§ **Directions for this task**
Return only the number of lines in the material below holding the string "computer".

§ **Records for the task**
━━━━━━━━━━

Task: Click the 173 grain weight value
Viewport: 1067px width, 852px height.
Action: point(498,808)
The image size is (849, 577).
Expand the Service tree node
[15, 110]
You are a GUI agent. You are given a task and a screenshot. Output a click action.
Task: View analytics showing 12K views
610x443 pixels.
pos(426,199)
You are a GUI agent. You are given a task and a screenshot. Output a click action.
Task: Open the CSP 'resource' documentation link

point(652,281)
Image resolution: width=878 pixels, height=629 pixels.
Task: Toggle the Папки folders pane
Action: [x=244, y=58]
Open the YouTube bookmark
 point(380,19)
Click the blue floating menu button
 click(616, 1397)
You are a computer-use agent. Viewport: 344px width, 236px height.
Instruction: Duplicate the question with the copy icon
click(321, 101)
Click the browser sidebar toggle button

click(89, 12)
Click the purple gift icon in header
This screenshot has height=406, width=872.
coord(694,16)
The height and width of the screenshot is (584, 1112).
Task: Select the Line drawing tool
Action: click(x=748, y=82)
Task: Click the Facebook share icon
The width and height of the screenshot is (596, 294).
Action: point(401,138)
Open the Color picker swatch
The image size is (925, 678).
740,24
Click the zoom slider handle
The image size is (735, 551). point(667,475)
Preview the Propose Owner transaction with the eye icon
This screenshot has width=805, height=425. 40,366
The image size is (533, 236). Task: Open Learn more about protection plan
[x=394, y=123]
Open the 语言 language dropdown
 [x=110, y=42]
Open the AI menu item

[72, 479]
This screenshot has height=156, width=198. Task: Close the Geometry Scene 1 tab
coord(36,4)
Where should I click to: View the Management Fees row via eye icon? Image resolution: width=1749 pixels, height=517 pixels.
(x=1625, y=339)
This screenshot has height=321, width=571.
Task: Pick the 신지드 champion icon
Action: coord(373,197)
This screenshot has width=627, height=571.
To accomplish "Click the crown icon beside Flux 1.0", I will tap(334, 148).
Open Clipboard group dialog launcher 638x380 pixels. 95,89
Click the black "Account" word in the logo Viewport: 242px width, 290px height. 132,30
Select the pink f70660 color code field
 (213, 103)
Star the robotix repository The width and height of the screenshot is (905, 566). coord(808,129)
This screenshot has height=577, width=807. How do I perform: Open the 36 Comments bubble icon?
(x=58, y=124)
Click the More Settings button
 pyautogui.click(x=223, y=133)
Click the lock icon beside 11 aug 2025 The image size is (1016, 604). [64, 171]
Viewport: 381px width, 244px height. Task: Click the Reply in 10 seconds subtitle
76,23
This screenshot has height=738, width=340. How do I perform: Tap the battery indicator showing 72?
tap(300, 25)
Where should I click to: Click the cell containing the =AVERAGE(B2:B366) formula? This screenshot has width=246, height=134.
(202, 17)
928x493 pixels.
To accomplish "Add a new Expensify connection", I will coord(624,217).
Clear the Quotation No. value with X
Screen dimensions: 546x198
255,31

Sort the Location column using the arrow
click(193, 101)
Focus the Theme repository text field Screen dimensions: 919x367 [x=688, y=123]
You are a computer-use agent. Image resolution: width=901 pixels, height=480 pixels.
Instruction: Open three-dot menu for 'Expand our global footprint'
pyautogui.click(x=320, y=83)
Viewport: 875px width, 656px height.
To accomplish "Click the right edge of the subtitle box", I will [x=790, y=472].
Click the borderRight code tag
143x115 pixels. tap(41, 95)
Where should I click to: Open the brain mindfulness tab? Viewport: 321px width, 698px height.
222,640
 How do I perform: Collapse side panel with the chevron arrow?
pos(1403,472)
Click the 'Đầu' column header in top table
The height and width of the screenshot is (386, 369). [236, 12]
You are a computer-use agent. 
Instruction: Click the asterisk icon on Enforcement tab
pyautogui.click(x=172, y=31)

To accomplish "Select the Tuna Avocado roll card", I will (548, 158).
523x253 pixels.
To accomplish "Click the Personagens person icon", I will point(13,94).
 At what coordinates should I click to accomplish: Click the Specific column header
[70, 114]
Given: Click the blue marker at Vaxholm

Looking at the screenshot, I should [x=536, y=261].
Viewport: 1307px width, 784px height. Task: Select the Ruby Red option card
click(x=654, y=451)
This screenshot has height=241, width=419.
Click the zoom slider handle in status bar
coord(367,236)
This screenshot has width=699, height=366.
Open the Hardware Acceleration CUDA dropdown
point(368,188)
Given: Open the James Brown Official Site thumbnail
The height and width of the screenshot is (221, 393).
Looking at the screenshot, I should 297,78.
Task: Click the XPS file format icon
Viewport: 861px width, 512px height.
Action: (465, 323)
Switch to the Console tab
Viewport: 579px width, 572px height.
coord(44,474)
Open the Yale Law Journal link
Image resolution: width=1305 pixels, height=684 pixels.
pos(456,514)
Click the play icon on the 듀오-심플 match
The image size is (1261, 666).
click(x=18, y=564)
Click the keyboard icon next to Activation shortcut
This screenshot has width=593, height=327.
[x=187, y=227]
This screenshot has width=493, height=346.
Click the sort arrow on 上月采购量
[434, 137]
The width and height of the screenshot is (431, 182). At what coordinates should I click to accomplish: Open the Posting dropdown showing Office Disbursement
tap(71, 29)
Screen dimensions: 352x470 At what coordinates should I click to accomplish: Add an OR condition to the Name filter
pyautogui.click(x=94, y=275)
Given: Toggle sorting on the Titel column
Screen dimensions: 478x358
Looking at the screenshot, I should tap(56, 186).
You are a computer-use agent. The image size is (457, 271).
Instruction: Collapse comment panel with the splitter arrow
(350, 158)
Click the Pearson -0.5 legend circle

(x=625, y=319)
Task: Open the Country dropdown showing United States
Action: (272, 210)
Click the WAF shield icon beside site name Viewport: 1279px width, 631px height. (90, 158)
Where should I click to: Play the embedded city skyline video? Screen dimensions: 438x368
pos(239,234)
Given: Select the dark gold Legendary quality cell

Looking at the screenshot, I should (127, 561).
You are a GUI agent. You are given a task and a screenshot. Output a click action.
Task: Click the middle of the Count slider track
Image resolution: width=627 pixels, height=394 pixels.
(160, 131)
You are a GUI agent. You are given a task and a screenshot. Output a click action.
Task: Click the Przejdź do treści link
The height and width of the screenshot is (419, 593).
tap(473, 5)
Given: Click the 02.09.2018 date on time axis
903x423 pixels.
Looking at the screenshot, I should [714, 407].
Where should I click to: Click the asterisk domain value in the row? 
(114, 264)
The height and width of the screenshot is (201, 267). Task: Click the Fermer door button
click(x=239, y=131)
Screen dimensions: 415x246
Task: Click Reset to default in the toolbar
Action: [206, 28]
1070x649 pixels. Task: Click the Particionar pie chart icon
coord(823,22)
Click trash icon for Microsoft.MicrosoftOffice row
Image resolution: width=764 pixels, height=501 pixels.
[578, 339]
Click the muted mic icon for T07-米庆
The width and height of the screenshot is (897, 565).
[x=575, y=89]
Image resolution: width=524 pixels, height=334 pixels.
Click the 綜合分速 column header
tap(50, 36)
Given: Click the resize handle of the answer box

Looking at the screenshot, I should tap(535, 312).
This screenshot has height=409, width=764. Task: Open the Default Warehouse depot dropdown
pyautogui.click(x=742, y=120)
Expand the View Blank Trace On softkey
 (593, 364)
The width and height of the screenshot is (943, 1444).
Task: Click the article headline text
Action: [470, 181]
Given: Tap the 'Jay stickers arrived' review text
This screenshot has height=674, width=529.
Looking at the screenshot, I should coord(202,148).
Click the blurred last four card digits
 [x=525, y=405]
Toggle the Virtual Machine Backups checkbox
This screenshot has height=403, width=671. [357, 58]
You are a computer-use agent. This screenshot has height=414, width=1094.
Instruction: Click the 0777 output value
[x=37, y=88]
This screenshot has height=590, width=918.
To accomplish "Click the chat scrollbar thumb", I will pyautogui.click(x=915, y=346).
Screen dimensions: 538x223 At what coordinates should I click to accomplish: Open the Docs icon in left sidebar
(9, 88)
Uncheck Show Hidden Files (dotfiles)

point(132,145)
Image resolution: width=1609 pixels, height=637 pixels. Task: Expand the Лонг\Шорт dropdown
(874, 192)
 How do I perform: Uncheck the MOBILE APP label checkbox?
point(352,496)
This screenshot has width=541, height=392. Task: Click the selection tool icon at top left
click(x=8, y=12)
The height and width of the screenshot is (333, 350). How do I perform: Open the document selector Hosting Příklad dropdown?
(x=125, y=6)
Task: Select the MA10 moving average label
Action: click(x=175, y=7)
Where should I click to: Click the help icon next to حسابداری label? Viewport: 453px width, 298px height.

━━━━━━━━━━

§ **Written solution**
5